Simply put, torch.Tensor.view()which is inspired by numpy.ndarray.reshape()or numpy.reshape(), creates a new viewof the tensor, as long as the new shape is compatible with the shape of the original tensor.

简单地说,torch.Tensor.view()numpy.ndarray.reshape()or 的启发numpy.reshape(),创建了张量的新视图,只要新形状与原始张量的形状兼容即可。

Let's understand this in detail using a concrete example.

让我们通过一个具体的例子来详细了解这一点。

In [43]: t = torch.arange(18) 

In [44]: t 
Out[44]: 
tensor([ 0,  1,  2,  3,  4,  5,  6,  7,  8,  9, 10, 11, 12, 13, 14, 15, 16, 17])

With this tensor tof shape (18,), new viewscan onlybe created for the following shapes:

有了这个张量t的形状(18,),新观点可以为以下形状创建:

(1, 18)or equivalently (1, -1)or (-1, 18)
(2, 9)or equivalently (2, -1)or (-1, 9)
(3, 6)or equivalently (3, -1)or (-1, 6)
(6, 3)or equivalently (6, -1)or (-1, 3)
(9, 2)or equivalently (9, -1)or (-1, 2)
(18, 1)or equivalently (18, -1)or (-1, 1)

(1, 18)或等效 (1, -1)或 或等效 或 或等效 或 或等效 或 或等效 或或等效 或(-1, 18)
(2, 9)(2, -1)(-1, 9)
(3, 6)(3, -1)(-1, 6)
(6, 3)(6, -1)(-1, 3)
(9, 2)(9, -1)(-1, 2)
(18, 1)(18, -1)(-1, 1)

As we can already observe from the above shape tuples, the multiplication of the elements of the shape tuple (e.g. 2*9, 3*6etc.) must alwaysbe equal to the total number of elements in the original tensor (18in our example).

正如我们已经从上面的形状元组观察到的那样,形状元组的元素(例如2*93*6等)的乘法必须始终等于原始张量中元素的总数(18在我们的示例中)。
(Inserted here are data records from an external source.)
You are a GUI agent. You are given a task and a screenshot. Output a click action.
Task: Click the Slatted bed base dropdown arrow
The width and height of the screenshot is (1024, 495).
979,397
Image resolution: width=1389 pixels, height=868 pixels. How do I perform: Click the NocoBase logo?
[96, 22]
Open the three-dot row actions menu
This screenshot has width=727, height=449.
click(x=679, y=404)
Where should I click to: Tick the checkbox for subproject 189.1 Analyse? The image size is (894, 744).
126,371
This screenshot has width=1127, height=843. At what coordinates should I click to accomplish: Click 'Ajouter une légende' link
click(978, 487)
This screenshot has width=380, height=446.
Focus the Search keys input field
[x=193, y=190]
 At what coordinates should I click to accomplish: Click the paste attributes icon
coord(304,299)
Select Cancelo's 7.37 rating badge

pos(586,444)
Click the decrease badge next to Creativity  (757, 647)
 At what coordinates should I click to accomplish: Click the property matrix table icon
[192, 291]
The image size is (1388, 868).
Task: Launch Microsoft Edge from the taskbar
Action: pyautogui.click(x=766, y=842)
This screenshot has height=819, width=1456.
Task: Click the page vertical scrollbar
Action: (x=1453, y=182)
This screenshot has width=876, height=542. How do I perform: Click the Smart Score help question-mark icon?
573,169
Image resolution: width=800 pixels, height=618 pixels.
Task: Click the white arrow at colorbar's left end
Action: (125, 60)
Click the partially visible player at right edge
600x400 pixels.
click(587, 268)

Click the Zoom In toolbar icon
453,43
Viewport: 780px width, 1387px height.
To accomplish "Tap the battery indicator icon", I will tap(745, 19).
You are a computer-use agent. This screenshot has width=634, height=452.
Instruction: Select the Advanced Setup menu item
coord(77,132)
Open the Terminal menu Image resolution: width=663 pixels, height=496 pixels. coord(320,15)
Another thing to observe is that we used a -1in one of the places in each of the shape tuples. By using a -1, we are being lazy in doing the computation ourselves and rather delegate the task to PyTorch to do calculation of that value for the shape when it creates the new view. One important thing to note is that we can onlyuse a single -1in the shape tuple. The remaining values should be explicitly supplied by us. Else PyTorch will complain by throwing a RuntimeError:

另一件要观察的事情是我们-1在每个形状元组的一个地方使用了 a 。通过使用 a -1,我们懒得自己进行计算,而是将任务委托给 PyTorch 在它创建新视图时计算形状的值。需要注意的一件重要事情是我们只能-1在形状元组中使用单个。其余值应由我们明确提供。否则 PyTorch 会抛出一个RuntimeError:

RuntimeError: only one dimension can be inferred

运行时错误:只能推断一维

So, with all of the above mentioned shapes, PyTorch will always return a new viewof the original tensor t. This basically means that it just changes the stride information of the tensor for each of the new views that are requested.

因此,对于上述所有形状,PyTorch 将始终返回原始 tensor的新视图t。这基本上意味着它只是为请求的每个新视图更改张量的步幅信息。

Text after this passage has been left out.